* Exercise:
Reproduce, word for word, all of the records; the pictures stay out.

____ Excerpted data

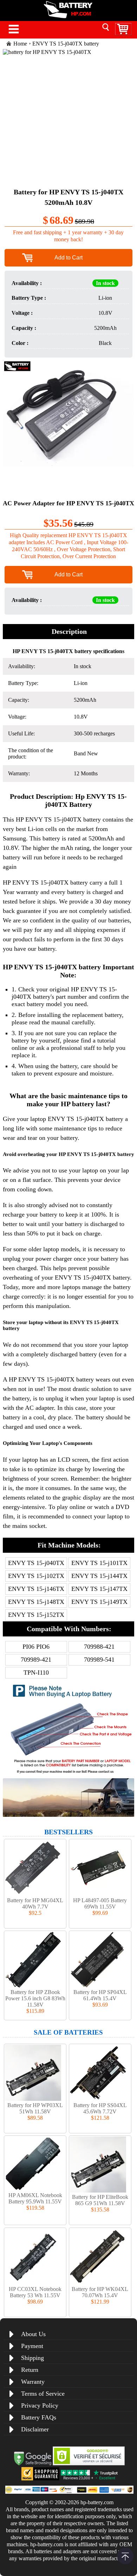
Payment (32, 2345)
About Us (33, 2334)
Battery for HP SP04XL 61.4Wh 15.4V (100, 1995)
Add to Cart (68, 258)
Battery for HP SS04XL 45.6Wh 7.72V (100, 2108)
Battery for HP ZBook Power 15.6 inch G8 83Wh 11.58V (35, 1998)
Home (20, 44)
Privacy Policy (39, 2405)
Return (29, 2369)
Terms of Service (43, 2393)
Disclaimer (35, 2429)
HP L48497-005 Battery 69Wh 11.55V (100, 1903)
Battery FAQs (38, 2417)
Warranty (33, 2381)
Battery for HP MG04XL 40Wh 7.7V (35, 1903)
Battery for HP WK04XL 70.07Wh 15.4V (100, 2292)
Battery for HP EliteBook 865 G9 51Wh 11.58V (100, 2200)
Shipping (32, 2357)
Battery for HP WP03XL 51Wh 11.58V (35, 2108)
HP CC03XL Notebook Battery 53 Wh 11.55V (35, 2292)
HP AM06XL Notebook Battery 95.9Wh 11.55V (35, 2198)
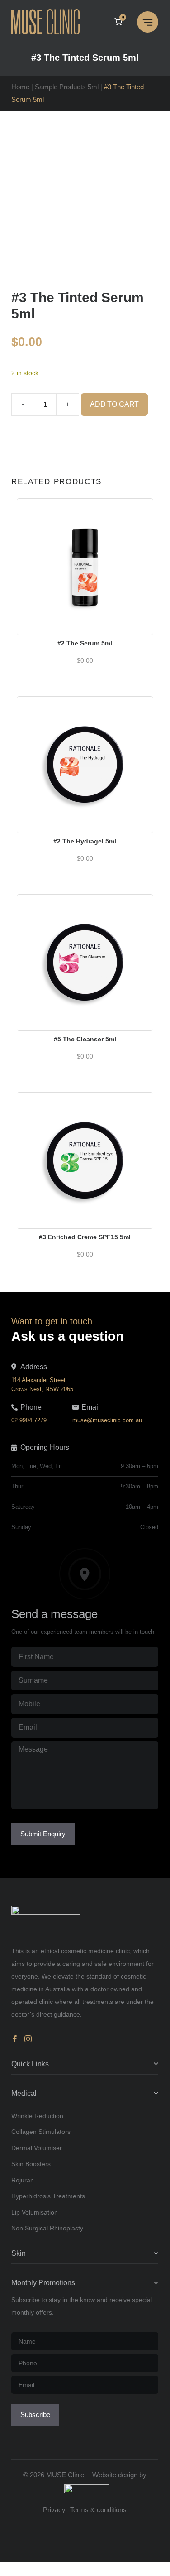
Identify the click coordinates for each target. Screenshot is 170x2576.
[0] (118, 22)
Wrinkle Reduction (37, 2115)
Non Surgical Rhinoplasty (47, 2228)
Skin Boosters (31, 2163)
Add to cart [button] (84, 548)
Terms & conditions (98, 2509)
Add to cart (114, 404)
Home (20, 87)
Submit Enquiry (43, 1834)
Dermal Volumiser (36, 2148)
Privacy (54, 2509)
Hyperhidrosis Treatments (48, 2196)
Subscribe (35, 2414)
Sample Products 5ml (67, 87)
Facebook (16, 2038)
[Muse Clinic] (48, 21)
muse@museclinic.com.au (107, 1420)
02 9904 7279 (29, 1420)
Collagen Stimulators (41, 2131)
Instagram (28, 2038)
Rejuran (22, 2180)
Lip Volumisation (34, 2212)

________

* Reply to the task:
Payment (32, 2345)
About Us (33, 2334)
Battery for HP SP04XL 61.4Wh 15.4V (100, 1995)
Add to Cart (68, 258)
Battery for HP SS04XL 45.6Wh 7.72V (100, 2108)
Battery for HP ZBook Power 15.6 inch G8 83Wh 11.58V (35, 1998)
Home (20, 44)
Privacy Policy (39, 2405)
Return (29, 2369)
Terms of Service (43, 2393)
Disclaimer (35, 2429)
HP L48497-005 Battery 69Wh 11.55V (100, 1903)
Battery FAQs (38, 2417)
Warranty (33, 2381)
Battery for HP MG04XL 40Wh 7.7V (35, 1903)
Battery for HP WK04XL 70.07Wh 15.4V (100, 2292)
Battery for HP EliteBook 865 G9 51Wh 11.58V (100, 2200)
Shipping (32, 2357)
Battery for HP WP03XL 51Wh 11.58V (35, 2108)
HP CC03XL Notebook Battery 53 Wh 11.55V (35, 2292)
HP AM06XL Notebook Battery 95.9Wh 11.55V (35, 2198)
Identify the click coordinates for each target. Screenshot is 170x2576.
[0] (118, 22)
Wrinkle Reduction (37, 2115)
Non Surgical Rhinoplasty (47, 2228)
Skin Boosters (31, 2163)
Add to cart [button] (84, 548)
Terms & conditions (98, 2509)
Add to cart (114, 404)
Home (20, 87)
Submit Enquiry (43, 1834)
Dermal Volumiser (36, 2148)
Privacy (54, 2509)
Hyperhidrosis Treatments (48, 2196)
Subscribe (35, 2414)
Sample Products 5ml (67, 87)
Facebook (16, 2038)
[Muse Clinic] (48, 21)
muse@museclinic.com.au (107, 1420)
02 9904 7279 (29, 1420)
Collagen Stimulators (41, 2131)
Instagram (28, 2038)
Rejuran (22, 2180)
Lip Volumisation (34, 2212)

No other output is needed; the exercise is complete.